Nel nostro paese ne sono arrivati 5000, siamo stati quelli che ne hanno accolti di più in Europa. Abbiamo ancora negli occhi le tragiche immagini di Kabul, con le persone in fuga dalle vendette degli integralisti, i corpi che volavano dalle ali degli aerei in fase di decollo e la gente che si accalcava all’aeroporto Hamid Karzai, in quel budello di terra polverosa con i canali di scolo a delimitare il percorso. Le mamme che passavano i figli più piccoli ai soldati al di là del muro di cinta per non farli schiacciare dalla folla, i padri che tenevano per mano i più grandi per non perderli nella calca.

DATI REGISTRATI →
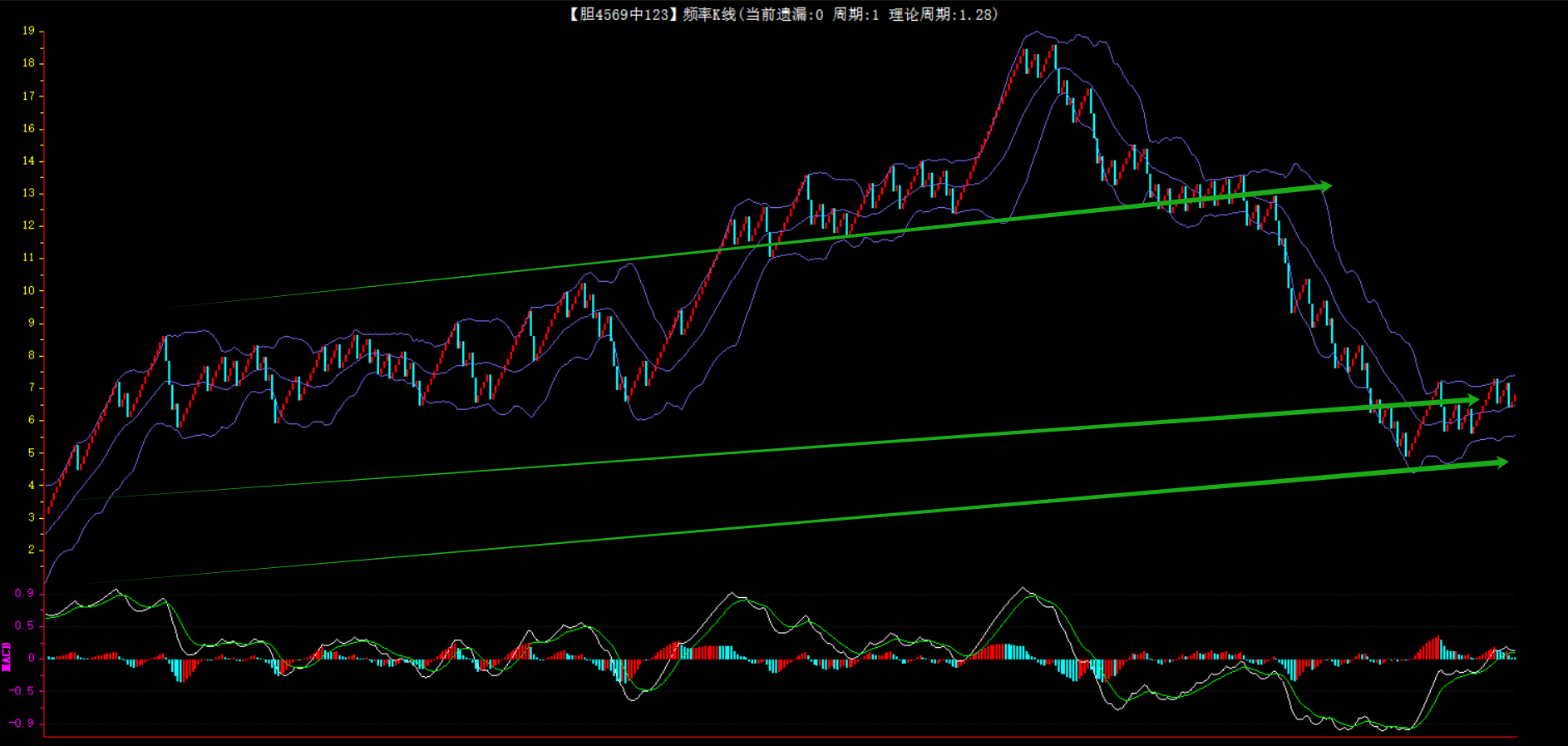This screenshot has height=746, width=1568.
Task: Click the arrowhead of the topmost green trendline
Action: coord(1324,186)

* * *

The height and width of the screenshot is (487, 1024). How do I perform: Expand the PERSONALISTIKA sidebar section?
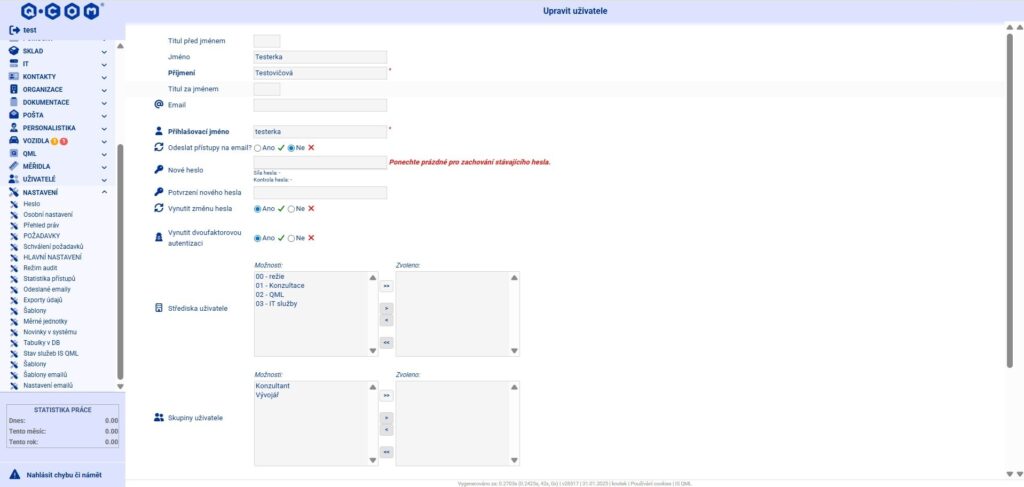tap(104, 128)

* * *

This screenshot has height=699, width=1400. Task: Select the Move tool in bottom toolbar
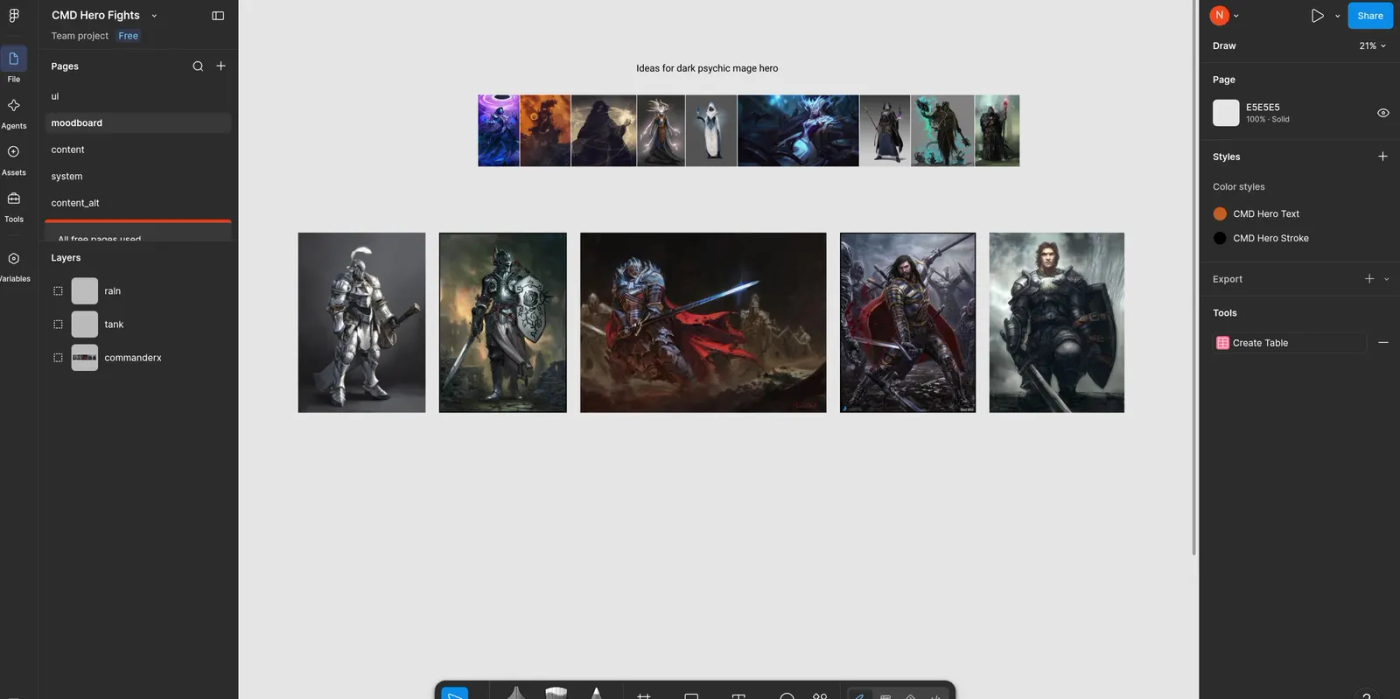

CONSEGNA 1 →
Nel testo fornito, perché le mamme passavano i figli più piccoli ai soldati oltre il muro di cinta? Rispondi in una, due o tre frasi.
CONSEGNA 2 →
Come puoi riscrivere in un elenco puntato, senza perdere i fatti principali, il paragrafo del testo fornito che inizia con «Nel nostro paese ne sono arrivati 5000»?
CONSEGNA 3 →
Ricopia dal testo fornito tutto ciò che va da "Nel nostro paese" fino a "perderli nella calca.".
Le voci non hanno alcun legame con il testo fornito.

SOLUZIONE SCRITTA 1 →
Le mamme li passavano ai soldati al di là del muro di cinta per non farli schiacciare dalla folla che si accalcava all'aeroporto Hamid Karzai.

SOLUZIONE SCRITTA 2 →
- Nel nostro paese ne sono arrivati 5000, più che in qualsiasi altro paese d'Europa.
- Restano negli occhi le immagini di Kabul: persone in fuga dalle vendette degli integralisti e corpi che cadevano dalle ali degli aerei in decollo.
- All'aeroporto Hamid Karzai la gente si accalcava in uno stretto budello di terra polverosa, delimitato dai canali di scolo.
- Le mamme passavano i figli più piccoli ai soldati oltre il muro di cinta, perché la folla non li schiacciasse.
- I padri tenevano per mano i figli più grandi, per non perderli nella calca.

SOLUZIONE SCRITTA 3 →
Nel nostro paese ne sono arrivati 5000, siamo stati quelli che ne hanno accolti di più in Europa. Abbiamo ancora negli occhi le tragiche immagini di Kabul, con le persone in fuga dalle vendette degli integralisti, i corpi che volavano dalle ali degli aerei in fase di decollo e la gente che si accalcava all’aeroporto Hamid Karzai, in quel budello di terra polverosa con i canali di scolo a delimitare il percorso. Le mamme che passavano i figli più piccoli ai soldati al di là del muro di cinta per non farli schiacciare dalla folla, i padri che tenevano per mano i più grandi per non perderli nella calca.